> CHECK YOUR UNDERSTANDING:
1. Translate this sentence from the passage on Belva Lockwood into Spanish: "Lockwood was nearly forty when she decided to study the law."
2. According to the passage on Belva Lockwood, which party nominated her for president in 1884?

#dresslikeawoman orders were issued by this administration. But what does that mean? Scientist, athlete, space explorer, firefighter, soldier, mechanic, lawyer, nurse, leader, police officer, inventor, envelope pusher?
Shall we dress like Belva Lockwood, the first woman admitted to practice before the US Supreme Court in 1879 a single mom who worked her way through college and ran for President? Lockwood was nearly forty when she decided to study the law. She finally found a law school that would admit her, but even there her diploma was held up until she demanded action.
Lockwood was admitted to the bar of the District of Columbia, but was refused admission to practice before the Supreme Court. She spent five years energetically lobbying a bill through Congress, and in 1879 Belva Lockwood became the first woman to practice law before the US Supreme Court.
In 1884 she accepted the nomination of the National Equal Rights Party and ran for president. Although suffrage leaders opposed her candidacy, Lockwood ran anyway. She polled over 4,000 votes and ran again in 1888.
Using her knowledge of the law, she worked to secure woman suffrage, property law reforms, equal pay for equal work, and world peace. Thriving on publicity and partisanship, and encouraging other women to pursue legal careers, Lockwood helped to open the legal profession to women.

Collected data:
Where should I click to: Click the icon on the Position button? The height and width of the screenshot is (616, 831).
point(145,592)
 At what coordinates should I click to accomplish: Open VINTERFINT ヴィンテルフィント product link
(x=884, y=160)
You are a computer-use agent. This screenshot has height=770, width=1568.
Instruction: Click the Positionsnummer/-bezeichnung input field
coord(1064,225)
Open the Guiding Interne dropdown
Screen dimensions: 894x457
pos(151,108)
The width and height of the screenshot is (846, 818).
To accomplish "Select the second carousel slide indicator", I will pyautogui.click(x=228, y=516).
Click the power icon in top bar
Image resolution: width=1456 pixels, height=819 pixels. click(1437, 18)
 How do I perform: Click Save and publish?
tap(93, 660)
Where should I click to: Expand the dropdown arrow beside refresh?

> RESULTS FOR EACH TASK:
1. Lockwood tenía casi cuarenta años cuando decidió estudiar derecho.

2. The National Equal Rights Party